Obverse legend : FND PPE DUC D’ORLÉANS NÉ A PALERME AN 1810 MORT A NEUILLY AN 1842.
Obverse description : Tête du duc d’Orléans dans une couronne de chêne et de laurier.

Reverse


Reverse legend : LA FRANCE LUI DONNE LA PALME / ET L’UNIVERS LE REGRETTE // LE 13 JUILLET 1842.
Reverse description : Tombeau entre deux statues ; l’inscription ANVERS ALGER sur le tombeau.

Commentary


Ferdinand Philippe Louis Charles Éric Rosalino d'Orléans, né le 3 septembre 1810 à Palerme et mort le 13 juillet 1842 à Neuilly-sur-Seine, duc de Chartres puis (1830) duc d’Orléans et prince royal de France, est le fils aîné de Louis-Philippe Ier, roi des Français et de Marie Amélie de Bourbon, princesse des Deux-Siciles.
En 1831, le duc d’Orléans part avec son jeune frère le duc de Nemours, pour aller faire ses premières armes sous les ordres du maréchal Gérard ; cette campagne ne fut guère qu’une promenade militaire.
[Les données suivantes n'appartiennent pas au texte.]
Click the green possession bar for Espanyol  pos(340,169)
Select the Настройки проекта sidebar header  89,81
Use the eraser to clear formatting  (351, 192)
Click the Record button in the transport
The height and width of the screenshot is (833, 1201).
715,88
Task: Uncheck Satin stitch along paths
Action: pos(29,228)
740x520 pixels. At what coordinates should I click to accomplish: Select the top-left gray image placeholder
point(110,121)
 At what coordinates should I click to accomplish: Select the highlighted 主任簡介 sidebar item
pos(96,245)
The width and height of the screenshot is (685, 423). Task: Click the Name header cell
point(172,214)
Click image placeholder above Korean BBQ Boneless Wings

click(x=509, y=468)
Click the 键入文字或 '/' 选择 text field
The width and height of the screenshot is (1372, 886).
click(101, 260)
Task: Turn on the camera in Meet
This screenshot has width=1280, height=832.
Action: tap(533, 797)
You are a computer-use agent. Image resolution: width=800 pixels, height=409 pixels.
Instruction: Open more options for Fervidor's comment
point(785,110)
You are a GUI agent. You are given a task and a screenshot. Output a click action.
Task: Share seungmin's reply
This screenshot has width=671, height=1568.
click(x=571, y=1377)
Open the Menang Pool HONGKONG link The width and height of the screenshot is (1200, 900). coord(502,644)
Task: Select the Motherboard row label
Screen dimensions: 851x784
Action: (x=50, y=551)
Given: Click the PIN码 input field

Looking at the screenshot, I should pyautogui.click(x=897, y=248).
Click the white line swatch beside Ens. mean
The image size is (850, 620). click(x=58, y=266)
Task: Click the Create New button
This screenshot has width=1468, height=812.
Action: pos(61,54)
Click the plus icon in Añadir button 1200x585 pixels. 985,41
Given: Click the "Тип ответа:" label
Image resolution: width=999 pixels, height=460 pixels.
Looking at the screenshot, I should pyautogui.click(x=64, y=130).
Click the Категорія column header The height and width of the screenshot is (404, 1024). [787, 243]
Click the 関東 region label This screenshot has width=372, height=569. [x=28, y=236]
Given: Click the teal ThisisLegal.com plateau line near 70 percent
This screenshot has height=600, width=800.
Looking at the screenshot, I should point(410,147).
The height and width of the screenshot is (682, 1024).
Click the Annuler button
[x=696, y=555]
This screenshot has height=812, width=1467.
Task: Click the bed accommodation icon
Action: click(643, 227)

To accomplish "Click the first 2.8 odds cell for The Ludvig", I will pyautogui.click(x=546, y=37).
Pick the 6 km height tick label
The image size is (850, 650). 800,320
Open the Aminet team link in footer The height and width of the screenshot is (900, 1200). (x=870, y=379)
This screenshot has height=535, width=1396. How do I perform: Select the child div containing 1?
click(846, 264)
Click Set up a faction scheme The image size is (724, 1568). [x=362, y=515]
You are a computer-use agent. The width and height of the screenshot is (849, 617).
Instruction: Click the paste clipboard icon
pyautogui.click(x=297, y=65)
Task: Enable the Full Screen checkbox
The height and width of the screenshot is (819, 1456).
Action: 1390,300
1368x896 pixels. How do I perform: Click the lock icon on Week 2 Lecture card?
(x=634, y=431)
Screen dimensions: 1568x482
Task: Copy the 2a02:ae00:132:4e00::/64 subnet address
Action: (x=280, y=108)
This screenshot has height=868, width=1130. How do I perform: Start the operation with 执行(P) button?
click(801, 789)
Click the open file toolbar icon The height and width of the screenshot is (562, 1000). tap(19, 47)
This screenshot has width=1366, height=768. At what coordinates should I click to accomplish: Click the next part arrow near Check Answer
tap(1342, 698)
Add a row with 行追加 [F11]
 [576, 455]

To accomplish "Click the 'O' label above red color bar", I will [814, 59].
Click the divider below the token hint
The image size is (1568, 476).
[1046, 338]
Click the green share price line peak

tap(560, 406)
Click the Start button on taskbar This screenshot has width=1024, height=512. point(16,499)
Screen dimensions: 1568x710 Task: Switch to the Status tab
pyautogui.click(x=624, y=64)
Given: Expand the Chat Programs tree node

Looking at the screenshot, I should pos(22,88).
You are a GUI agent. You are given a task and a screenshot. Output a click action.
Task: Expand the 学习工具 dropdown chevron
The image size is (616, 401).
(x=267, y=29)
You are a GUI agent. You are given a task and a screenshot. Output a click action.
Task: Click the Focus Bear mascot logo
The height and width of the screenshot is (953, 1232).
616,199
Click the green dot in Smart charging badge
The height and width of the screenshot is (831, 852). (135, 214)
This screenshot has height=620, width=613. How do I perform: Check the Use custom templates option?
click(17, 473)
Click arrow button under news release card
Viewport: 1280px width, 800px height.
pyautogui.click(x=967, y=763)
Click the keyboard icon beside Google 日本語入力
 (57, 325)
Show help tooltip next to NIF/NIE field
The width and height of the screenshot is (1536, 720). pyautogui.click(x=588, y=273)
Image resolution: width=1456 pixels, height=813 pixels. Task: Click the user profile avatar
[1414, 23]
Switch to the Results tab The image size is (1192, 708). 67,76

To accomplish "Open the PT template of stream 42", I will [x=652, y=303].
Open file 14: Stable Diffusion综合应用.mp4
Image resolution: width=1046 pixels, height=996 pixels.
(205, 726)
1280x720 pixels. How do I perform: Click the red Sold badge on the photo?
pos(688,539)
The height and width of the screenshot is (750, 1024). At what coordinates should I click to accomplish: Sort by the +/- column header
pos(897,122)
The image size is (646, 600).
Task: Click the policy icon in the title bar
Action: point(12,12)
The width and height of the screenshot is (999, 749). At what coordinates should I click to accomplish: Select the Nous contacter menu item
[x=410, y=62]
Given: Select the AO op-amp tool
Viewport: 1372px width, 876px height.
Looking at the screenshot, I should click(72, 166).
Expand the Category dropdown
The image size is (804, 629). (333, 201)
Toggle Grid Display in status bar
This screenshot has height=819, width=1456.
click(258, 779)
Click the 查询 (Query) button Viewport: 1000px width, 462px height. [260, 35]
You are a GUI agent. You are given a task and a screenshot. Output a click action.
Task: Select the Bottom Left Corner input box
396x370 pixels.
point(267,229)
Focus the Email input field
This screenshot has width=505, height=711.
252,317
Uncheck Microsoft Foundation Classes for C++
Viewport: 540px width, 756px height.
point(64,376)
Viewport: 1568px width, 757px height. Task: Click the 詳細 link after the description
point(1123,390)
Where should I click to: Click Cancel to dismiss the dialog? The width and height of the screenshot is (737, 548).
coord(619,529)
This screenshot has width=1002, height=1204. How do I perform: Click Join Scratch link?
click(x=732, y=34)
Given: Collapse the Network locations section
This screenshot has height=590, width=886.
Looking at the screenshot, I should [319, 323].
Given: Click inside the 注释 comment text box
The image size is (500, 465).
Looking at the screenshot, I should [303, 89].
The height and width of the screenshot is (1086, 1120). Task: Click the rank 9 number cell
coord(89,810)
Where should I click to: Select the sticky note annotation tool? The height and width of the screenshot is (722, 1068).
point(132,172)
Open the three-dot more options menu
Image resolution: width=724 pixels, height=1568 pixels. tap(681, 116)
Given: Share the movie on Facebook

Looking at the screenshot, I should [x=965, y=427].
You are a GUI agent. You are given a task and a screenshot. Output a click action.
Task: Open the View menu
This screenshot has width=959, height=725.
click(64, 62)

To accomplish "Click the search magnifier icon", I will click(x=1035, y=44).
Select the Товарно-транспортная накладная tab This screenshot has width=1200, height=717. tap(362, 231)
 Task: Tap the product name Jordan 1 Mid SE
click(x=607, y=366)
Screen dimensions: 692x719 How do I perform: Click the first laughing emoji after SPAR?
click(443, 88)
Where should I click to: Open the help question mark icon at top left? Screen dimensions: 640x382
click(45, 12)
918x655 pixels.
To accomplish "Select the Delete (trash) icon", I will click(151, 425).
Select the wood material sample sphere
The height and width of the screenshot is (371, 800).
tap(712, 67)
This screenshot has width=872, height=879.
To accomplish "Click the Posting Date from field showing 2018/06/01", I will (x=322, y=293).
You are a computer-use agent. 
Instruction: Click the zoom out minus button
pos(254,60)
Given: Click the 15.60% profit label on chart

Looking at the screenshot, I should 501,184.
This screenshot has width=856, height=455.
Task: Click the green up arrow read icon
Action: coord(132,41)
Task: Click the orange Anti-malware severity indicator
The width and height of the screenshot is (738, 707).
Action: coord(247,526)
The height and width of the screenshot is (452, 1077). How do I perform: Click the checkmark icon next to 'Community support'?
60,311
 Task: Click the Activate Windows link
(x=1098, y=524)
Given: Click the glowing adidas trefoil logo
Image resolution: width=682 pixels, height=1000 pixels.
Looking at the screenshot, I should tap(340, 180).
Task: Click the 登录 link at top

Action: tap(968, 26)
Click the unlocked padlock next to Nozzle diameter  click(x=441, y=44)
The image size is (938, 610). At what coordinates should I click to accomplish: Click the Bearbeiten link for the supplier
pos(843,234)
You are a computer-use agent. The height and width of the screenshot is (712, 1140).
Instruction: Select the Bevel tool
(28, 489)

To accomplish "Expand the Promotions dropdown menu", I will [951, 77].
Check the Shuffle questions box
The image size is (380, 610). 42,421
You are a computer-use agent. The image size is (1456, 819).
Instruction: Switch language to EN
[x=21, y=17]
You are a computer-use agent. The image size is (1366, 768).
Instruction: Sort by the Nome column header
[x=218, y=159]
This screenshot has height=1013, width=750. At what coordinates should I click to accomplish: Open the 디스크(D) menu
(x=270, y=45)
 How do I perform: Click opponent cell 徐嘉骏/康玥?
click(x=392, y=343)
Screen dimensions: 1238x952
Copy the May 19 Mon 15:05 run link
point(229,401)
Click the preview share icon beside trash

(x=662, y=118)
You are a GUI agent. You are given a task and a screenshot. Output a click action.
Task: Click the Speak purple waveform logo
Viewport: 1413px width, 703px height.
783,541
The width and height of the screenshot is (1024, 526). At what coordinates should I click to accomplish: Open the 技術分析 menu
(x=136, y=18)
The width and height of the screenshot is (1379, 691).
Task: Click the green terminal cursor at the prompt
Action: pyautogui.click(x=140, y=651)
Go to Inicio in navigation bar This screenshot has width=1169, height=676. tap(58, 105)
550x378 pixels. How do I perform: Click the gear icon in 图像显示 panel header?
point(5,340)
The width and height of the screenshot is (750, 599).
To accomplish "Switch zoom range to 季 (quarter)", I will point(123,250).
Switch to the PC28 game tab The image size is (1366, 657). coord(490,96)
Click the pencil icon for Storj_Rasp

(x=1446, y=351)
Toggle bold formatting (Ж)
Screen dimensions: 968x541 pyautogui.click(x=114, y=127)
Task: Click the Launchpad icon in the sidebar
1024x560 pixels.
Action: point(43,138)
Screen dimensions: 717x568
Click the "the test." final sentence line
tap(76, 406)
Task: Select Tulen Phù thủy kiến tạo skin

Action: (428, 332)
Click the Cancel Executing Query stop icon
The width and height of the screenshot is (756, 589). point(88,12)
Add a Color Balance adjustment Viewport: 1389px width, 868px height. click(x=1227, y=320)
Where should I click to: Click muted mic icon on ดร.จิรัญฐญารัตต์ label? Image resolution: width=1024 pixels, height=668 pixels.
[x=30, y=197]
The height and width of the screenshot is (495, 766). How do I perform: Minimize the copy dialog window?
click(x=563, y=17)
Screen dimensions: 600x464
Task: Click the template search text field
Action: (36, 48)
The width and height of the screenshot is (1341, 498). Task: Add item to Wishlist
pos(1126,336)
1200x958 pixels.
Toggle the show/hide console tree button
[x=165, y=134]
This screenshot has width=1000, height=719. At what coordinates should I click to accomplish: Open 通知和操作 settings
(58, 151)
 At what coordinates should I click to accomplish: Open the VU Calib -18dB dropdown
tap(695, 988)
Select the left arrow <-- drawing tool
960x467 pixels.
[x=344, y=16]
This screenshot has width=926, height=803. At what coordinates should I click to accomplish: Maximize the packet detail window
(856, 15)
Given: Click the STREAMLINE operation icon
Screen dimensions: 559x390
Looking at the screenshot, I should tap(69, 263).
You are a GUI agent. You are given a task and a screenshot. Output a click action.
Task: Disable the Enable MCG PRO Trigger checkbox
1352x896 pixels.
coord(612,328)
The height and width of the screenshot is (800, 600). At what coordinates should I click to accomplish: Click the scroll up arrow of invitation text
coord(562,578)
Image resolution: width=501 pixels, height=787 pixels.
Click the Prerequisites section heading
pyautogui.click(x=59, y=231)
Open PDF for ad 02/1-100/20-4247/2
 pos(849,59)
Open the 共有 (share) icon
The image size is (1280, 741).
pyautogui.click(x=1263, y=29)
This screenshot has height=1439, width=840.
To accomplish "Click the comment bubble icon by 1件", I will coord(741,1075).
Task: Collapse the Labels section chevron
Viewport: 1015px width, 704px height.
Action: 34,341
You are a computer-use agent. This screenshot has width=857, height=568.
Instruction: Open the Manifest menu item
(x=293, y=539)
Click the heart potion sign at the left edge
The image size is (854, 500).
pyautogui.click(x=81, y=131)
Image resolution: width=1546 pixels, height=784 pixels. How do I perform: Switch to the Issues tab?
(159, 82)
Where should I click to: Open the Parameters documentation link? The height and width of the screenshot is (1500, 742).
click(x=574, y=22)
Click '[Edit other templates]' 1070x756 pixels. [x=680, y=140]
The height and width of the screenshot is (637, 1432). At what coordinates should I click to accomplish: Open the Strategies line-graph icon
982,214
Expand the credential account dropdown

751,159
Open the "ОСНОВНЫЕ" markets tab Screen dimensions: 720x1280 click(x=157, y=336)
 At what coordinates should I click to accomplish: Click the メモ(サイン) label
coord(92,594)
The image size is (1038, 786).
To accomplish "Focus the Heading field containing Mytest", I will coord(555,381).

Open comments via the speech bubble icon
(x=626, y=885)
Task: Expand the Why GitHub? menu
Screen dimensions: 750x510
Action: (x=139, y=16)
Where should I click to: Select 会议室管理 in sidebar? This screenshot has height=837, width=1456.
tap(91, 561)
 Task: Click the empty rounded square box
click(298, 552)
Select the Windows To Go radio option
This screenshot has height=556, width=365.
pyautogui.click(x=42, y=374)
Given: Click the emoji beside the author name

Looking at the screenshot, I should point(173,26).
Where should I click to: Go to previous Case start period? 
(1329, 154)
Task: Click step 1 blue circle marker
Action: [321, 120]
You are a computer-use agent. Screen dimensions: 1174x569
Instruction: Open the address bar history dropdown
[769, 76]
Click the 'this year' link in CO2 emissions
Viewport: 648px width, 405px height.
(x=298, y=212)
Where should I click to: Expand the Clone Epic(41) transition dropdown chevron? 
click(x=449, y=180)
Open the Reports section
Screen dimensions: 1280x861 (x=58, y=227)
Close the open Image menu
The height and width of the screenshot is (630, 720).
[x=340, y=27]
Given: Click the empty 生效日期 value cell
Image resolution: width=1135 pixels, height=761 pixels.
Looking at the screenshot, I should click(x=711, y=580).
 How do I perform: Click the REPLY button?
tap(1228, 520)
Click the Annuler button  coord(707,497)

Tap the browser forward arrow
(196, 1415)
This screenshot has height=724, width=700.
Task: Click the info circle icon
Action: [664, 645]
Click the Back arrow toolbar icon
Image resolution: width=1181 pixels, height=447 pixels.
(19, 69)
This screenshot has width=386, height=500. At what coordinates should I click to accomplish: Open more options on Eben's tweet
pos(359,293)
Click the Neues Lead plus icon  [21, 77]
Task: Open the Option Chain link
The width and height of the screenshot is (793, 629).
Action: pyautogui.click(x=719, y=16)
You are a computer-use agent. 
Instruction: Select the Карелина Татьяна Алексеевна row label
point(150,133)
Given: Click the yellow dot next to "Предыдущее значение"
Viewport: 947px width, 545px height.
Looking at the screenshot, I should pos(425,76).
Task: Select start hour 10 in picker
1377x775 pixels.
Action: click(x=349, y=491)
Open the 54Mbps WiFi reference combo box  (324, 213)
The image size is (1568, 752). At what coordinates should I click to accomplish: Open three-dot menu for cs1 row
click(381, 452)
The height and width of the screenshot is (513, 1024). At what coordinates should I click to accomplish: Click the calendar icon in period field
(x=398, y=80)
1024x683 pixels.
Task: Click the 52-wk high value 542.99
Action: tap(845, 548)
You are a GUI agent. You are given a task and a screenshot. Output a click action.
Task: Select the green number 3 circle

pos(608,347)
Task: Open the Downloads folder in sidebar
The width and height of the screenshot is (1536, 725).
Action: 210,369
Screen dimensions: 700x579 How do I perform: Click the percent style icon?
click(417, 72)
Entrés en Belgique en 1831, les princes s’empressent de visiter la plaine de Jemappes, où leur père a combattu en 1792.
L’année suivante, le duc d’Orléans rentre en Belgique avec le commandement de la brigade d’avant-garde de l'armée du Nord. Le 20 novembre 1832, il est devant la citadelle d'Anvers ; il commande la tranchée dans la nuit du 29 au 30 novembre. À l’attaque meurtrière de la lunette Saint-Laurent, il s'élance sur le parapet au milieu d’une grêle de projectiles de toute espèce pour diriger l’action et stimuler le courage des soldats.
En 1835, lorsque le maréchal Clauzel est renvoyé en Algérie comme gouverneur général, le duc d’Orléans demande à son père comme une faveur de l'accompagner pour combattre l’émir Abd El-Kader. Il participe avec l’armée de Clauzel à la bataille de l'Habrah, où il est blessé, à la prise de Mascara en décembre 1835, puis de Tlemcen en janvier 1836. Il rentre à Paris tout auréolé de gloire militaire..

Historical background


LOUIS-PHILIPPE I

(7/08/1830-24/02/1848)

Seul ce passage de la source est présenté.